A politically polarized America is coming together over a new kind of car—the plug-in hybrid that will save drivers money, reduce pollution, and increase US security by reducing dependence on imported oil.
Plug-in Hybrids points out that, where hydrogen fuel-cell cars won’t be ready for decades, the technology for plug-in hybrids exists today. Unlike conventional hybrid cars that can’t run without gasoline, plug-in hybrids use gasoline or cheaper, cleaner, domestic electricity—or both.

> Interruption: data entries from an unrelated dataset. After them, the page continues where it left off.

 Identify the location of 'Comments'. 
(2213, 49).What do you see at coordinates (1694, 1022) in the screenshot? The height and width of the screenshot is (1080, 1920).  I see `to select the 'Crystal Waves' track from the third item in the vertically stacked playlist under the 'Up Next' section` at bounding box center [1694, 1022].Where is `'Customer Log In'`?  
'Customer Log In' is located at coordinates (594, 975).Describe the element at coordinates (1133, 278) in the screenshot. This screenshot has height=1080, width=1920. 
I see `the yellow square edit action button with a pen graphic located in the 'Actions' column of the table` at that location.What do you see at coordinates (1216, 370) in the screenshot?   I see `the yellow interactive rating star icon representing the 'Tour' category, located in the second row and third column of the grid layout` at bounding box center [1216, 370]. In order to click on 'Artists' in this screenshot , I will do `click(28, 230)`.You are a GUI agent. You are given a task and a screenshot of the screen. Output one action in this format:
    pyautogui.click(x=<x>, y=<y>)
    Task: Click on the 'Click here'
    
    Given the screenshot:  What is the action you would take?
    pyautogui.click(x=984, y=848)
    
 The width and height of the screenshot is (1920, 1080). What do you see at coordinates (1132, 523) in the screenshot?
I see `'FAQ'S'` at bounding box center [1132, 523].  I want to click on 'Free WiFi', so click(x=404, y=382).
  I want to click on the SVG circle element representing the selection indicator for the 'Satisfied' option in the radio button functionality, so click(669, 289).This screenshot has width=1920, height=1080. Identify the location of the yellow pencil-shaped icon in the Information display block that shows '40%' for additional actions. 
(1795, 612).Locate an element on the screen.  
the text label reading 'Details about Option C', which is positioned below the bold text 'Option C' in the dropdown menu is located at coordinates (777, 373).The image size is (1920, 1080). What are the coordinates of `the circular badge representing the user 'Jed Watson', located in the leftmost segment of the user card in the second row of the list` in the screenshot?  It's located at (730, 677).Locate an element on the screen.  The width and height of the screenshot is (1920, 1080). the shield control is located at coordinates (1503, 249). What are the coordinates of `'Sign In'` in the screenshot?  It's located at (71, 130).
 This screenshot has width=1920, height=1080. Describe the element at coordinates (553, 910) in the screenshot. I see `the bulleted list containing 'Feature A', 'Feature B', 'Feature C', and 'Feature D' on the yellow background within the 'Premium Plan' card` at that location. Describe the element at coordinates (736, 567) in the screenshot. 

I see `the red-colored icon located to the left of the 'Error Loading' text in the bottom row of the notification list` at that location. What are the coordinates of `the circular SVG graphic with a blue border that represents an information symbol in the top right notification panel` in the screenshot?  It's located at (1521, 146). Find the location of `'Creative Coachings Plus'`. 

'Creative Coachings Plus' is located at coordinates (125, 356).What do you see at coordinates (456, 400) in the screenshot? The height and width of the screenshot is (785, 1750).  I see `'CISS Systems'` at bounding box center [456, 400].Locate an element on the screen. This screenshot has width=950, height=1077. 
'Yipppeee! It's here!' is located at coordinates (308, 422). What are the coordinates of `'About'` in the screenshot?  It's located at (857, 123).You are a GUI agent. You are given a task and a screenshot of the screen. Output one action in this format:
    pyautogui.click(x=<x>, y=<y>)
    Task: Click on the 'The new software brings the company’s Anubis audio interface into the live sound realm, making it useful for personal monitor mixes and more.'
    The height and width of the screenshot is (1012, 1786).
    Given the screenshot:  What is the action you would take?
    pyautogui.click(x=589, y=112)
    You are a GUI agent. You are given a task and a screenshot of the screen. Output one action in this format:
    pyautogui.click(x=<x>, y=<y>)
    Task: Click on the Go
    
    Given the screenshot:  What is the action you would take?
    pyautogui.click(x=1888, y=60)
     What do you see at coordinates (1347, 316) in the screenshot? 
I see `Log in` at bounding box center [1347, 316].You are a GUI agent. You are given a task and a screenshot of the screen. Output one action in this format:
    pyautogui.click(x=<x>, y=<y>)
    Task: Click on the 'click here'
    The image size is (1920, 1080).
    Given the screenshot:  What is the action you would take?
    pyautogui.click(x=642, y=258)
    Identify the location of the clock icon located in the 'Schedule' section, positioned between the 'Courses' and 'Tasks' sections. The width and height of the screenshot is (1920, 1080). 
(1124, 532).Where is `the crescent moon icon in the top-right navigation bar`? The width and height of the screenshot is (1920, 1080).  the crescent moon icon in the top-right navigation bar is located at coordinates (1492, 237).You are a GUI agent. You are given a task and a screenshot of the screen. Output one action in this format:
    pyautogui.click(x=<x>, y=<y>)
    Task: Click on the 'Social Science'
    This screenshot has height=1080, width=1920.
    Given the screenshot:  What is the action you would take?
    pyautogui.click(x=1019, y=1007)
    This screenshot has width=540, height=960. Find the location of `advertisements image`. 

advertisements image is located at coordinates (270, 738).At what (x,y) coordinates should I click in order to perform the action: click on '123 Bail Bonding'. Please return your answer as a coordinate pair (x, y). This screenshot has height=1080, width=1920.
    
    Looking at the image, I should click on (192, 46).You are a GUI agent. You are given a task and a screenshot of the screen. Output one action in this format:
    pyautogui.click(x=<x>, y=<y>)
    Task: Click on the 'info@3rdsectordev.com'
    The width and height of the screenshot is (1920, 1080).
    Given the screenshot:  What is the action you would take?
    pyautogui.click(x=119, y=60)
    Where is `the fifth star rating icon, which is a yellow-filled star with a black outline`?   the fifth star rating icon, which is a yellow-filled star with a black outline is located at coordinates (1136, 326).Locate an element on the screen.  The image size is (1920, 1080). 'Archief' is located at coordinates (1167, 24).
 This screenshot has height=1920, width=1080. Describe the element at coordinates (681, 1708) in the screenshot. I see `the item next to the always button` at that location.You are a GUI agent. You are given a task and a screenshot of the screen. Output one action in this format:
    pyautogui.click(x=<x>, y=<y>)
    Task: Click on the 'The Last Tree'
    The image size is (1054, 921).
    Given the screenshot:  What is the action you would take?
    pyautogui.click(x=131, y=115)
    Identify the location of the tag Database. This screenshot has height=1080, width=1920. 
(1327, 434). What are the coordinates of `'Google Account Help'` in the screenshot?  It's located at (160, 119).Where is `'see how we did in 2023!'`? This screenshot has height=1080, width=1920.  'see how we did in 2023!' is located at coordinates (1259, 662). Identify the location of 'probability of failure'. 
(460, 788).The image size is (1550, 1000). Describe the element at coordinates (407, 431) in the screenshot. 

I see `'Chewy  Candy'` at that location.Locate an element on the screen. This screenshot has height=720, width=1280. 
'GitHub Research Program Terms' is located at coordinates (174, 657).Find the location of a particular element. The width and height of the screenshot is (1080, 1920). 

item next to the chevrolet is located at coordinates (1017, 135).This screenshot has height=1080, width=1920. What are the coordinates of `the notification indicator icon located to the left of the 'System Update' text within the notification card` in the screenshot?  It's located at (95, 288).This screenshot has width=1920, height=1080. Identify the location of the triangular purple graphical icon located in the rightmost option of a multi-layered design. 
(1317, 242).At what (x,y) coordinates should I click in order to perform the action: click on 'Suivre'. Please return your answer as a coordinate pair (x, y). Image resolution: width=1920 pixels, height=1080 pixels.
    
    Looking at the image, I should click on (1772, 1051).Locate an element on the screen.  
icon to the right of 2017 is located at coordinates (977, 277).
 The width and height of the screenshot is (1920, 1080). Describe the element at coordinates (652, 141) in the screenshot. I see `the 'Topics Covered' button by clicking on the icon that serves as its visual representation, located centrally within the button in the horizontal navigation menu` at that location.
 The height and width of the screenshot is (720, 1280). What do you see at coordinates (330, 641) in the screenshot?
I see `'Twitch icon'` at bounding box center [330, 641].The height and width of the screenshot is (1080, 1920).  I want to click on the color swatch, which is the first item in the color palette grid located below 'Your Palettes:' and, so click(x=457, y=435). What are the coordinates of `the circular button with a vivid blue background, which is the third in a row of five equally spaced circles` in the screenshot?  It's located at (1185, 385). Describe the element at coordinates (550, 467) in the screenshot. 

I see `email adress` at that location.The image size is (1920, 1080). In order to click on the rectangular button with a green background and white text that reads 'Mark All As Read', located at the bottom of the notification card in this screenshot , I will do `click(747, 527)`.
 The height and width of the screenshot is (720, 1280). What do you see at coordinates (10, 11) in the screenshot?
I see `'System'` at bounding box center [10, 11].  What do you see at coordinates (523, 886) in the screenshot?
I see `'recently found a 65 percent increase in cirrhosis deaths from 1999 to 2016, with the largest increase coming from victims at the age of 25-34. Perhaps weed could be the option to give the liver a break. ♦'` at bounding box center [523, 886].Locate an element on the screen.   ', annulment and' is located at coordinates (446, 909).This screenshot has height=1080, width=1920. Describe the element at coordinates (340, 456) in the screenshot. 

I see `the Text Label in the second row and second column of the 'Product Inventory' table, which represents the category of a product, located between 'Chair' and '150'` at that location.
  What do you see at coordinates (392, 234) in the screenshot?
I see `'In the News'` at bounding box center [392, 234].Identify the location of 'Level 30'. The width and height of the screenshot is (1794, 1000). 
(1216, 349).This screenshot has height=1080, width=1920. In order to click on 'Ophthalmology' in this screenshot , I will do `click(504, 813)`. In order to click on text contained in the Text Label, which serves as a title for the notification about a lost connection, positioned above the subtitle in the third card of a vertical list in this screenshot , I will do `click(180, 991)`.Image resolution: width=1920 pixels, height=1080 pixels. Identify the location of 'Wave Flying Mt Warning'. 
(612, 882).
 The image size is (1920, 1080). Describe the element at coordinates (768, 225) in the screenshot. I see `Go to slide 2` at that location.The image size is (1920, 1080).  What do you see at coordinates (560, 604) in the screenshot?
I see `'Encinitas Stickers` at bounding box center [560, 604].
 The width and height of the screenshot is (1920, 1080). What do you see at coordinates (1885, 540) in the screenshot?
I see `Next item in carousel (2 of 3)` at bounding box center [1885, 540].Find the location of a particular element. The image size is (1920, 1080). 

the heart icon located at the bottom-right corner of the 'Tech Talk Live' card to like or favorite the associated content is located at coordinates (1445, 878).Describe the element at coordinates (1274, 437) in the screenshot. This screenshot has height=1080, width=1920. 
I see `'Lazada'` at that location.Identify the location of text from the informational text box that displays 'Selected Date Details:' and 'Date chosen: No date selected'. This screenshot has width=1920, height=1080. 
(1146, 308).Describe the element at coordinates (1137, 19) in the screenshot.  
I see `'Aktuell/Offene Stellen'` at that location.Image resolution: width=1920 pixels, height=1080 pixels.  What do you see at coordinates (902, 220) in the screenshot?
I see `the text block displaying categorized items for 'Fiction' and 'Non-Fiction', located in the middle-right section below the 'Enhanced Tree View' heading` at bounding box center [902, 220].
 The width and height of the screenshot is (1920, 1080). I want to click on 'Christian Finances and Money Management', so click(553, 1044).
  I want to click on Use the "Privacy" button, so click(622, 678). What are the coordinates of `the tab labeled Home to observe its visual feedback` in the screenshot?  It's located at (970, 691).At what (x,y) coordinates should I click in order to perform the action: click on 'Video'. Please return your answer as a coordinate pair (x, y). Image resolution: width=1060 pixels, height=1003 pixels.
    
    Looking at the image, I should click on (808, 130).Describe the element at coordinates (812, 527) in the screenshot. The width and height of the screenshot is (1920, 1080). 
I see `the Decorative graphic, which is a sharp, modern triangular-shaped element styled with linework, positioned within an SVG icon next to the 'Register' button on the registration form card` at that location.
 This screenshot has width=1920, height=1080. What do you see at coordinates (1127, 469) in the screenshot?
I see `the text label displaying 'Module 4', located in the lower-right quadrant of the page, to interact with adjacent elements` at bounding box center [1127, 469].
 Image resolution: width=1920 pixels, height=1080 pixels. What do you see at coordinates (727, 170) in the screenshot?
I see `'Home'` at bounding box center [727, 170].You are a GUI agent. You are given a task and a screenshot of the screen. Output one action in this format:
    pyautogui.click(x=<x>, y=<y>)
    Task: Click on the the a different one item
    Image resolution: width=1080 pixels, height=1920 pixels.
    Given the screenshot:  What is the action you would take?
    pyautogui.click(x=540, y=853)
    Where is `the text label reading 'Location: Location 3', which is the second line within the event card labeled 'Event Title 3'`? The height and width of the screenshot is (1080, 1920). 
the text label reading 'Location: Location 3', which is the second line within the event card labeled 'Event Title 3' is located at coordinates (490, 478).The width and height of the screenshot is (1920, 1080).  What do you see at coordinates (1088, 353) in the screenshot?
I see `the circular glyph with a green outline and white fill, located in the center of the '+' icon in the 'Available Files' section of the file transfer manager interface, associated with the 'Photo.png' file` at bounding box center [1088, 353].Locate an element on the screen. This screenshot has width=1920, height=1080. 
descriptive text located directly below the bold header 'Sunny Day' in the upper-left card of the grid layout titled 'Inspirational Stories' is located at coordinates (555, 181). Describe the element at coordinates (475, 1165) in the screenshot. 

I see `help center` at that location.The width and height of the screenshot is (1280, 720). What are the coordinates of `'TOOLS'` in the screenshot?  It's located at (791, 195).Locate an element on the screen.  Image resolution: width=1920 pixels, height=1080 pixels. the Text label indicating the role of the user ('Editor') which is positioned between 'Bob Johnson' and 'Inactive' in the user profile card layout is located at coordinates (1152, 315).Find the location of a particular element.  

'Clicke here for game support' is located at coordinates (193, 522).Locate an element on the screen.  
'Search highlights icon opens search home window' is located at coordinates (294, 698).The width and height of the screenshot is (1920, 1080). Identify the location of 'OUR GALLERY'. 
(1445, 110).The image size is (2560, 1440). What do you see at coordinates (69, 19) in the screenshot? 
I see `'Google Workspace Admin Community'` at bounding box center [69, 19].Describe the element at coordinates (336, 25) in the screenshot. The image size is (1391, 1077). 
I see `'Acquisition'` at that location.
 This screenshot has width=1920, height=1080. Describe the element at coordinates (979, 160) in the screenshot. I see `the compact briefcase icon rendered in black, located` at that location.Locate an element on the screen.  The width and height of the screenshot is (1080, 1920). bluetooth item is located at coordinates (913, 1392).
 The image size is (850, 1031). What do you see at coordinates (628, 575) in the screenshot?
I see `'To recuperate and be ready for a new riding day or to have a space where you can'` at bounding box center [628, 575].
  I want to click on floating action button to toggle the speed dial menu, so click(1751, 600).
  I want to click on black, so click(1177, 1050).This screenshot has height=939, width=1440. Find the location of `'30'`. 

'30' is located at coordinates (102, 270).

Although plug-in hybrids are not yet for sale, demand for them is widespread, coming from characters across the political spectrum, such as:
• Chelsea Sexton, the automotive insider: working for General Motors, Sexton fought attempts to destroy the all-electric EV1 car and describes how car companies are resisting plug-in hybrids—and why they’ll make them -anyway. • Felix Kramer and the tech squad: Kramer started a nonprofit organization using the Internet to tap into a small army of engineers who built the first plug-in Prius hybrids. • R. James Woolsey, former CIA director and national security hawk: seeing the end of oil supplies looming, Woolsey is demanding plug-in hybrids to wean us from petroleum.
Cautioning that the oil and auto companies know how to undermine the success of plug-in car programs to protect their interests, the book gives readers tools to ensure that plug-in hybrids get to market—and stay here.